## start Excerpted records
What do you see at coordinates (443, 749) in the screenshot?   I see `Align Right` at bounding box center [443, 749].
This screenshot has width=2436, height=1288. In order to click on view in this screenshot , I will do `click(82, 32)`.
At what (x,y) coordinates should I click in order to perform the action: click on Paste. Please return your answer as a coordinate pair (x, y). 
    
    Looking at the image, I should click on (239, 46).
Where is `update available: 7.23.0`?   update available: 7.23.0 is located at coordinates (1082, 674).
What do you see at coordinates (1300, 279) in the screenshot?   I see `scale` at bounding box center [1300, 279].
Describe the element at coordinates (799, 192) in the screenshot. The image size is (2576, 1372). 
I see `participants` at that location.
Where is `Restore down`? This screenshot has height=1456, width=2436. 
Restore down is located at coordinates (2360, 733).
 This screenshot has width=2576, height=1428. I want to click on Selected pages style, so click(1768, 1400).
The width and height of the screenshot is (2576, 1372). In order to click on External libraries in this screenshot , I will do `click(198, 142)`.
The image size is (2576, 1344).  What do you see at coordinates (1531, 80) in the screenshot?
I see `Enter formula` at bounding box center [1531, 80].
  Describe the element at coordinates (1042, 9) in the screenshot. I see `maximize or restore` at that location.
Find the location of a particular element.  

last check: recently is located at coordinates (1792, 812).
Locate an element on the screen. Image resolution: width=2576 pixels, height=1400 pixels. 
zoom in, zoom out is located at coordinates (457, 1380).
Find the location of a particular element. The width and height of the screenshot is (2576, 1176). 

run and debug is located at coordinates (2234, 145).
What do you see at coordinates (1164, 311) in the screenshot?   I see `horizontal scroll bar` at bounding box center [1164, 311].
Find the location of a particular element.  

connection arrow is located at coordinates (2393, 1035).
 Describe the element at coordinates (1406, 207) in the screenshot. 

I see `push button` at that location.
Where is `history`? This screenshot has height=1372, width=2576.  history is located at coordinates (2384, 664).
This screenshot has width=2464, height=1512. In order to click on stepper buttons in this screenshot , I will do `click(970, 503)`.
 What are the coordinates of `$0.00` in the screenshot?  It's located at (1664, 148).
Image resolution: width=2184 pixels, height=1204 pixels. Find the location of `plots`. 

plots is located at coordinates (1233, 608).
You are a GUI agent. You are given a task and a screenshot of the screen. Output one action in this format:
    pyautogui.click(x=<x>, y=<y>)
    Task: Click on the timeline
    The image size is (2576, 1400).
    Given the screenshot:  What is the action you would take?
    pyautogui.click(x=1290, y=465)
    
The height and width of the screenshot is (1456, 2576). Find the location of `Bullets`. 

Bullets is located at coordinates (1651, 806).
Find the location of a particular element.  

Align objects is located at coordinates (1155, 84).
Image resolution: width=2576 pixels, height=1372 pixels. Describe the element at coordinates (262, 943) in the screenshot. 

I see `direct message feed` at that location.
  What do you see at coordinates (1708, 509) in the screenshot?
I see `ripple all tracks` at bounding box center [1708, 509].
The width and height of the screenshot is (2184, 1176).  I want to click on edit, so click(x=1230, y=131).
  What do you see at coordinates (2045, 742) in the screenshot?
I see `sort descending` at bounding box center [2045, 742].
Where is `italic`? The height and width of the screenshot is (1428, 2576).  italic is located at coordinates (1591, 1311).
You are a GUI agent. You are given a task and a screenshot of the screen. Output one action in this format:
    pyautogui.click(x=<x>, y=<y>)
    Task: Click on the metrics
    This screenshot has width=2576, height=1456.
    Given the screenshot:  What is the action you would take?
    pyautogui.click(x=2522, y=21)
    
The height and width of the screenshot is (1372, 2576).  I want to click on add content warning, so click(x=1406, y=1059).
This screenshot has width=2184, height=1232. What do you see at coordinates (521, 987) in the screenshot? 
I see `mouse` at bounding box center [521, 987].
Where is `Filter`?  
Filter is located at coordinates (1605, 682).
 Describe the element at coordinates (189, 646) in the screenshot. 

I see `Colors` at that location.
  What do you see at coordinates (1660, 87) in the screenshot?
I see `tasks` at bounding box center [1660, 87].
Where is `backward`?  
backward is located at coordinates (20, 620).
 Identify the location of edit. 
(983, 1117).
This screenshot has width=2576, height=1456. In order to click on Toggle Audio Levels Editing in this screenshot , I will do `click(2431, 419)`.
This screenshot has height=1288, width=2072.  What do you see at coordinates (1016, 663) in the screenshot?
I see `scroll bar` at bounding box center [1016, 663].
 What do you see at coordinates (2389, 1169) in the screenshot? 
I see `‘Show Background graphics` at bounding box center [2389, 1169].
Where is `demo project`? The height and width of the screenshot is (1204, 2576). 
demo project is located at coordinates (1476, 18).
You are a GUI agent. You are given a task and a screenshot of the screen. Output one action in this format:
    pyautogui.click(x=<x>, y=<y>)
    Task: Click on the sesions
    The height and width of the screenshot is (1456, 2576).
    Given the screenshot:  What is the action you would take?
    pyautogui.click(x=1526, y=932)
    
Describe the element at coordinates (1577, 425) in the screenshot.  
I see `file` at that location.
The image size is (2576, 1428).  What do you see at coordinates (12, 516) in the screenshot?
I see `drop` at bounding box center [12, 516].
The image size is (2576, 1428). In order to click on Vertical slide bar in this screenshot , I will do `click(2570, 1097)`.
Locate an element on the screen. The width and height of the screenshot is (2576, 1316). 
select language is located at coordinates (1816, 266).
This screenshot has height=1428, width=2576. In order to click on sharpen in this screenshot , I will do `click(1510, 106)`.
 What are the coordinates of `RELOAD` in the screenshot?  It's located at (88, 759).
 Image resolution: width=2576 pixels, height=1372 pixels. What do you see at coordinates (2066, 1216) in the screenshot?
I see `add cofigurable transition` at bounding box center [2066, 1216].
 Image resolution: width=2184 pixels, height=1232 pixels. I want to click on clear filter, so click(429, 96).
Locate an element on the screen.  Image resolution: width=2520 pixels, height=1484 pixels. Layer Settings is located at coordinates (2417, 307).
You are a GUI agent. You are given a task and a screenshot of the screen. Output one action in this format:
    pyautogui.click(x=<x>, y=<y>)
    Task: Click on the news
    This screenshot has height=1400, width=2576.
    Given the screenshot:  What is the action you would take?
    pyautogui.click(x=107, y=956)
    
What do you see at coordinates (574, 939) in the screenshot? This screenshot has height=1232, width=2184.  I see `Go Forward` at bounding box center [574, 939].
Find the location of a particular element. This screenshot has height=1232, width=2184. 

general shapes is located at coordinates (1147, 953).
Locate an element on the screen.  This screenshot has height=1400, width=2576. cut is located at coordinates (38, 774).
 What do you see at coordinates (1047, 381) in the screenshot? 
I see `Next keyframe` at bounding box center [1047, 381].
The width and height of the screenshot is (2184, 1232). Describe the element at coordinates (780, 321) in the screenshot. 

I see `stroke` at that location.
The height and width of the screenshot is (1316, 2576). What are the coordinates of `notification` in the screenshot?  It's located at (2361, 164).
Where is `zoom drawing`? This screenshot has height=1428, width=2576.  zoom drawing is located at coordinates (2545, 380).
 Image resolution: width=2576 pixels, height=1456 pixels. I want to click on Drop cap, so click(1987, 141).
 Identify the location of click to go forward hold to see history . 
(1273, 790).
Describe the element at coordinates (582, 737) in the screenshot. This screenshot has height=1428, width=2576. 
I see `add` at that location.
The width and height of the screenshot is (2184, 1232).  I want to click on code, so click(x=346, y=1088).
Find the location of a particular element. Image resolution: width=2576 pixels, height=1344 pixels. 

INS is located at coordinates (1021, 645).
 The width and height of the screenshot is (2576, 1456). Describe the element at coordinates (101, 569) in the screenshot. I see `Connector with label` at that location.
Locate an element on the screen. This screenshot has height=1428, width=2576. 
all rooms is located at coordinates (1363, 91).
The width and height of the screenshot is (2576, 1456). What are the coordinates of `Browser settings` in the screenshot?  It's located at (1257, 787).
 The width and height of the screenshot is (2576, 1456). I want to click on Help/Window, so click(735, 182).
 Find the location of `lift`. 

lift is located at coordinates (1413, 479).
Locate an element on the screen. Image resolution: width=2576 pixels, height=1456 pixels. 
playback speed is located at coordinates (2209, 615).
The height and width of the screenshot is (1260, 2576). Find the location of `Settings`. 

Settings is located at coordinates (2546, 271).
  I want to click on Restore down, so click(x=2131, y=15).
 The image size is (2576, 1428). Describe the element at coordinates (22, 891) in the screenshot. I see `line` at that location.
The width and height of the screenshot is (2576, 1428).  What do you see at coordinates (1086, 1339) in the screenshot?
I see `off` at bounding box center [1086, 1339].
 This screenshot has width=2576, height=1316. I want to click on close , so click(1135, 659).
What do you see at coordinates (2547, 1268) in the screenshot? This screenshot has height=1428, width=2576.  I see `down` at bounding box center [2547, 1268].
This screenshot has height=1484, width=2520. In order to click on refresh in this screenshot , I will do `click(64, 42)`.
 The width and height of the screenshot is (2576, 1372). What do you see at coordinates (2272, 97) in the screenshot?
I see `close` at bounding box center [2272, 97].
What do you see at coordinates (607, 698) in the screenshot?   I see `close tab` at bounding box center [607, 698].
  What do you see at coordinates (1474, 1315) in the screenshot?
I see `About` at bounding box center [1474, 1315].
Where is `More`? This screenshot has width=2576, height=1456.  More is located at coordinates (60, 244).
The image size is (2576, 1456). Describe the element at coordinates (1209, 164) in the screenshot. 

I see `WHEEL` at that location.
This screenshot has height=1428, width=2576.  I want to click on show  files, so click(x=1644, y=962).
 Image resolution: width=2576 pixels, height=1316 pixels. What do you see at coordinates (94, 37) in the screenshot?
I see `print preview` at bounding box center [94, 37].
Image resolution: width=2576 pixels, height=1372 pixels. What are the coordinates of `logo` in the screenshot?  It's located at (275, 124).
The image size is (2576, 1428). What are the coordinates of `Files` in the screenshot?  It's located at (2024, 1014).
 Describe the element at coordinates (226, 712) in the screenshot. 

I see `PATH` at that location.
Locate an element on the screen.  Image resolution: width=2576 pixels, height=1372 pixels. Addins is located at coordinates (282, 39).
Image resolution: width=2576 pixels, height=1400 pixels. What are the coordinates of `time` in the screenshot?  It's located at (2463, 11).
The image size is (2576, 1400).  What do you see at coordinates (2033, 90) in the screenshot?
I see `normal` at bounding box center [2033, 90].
## end Excerpted records
What is expected: From the data above, select every line that contains the string "Identify", treating uppercase and lowercase letters as different.

Task output:
 Identify the location of edit. 
 Identify the location of click to go forward hold to see history . 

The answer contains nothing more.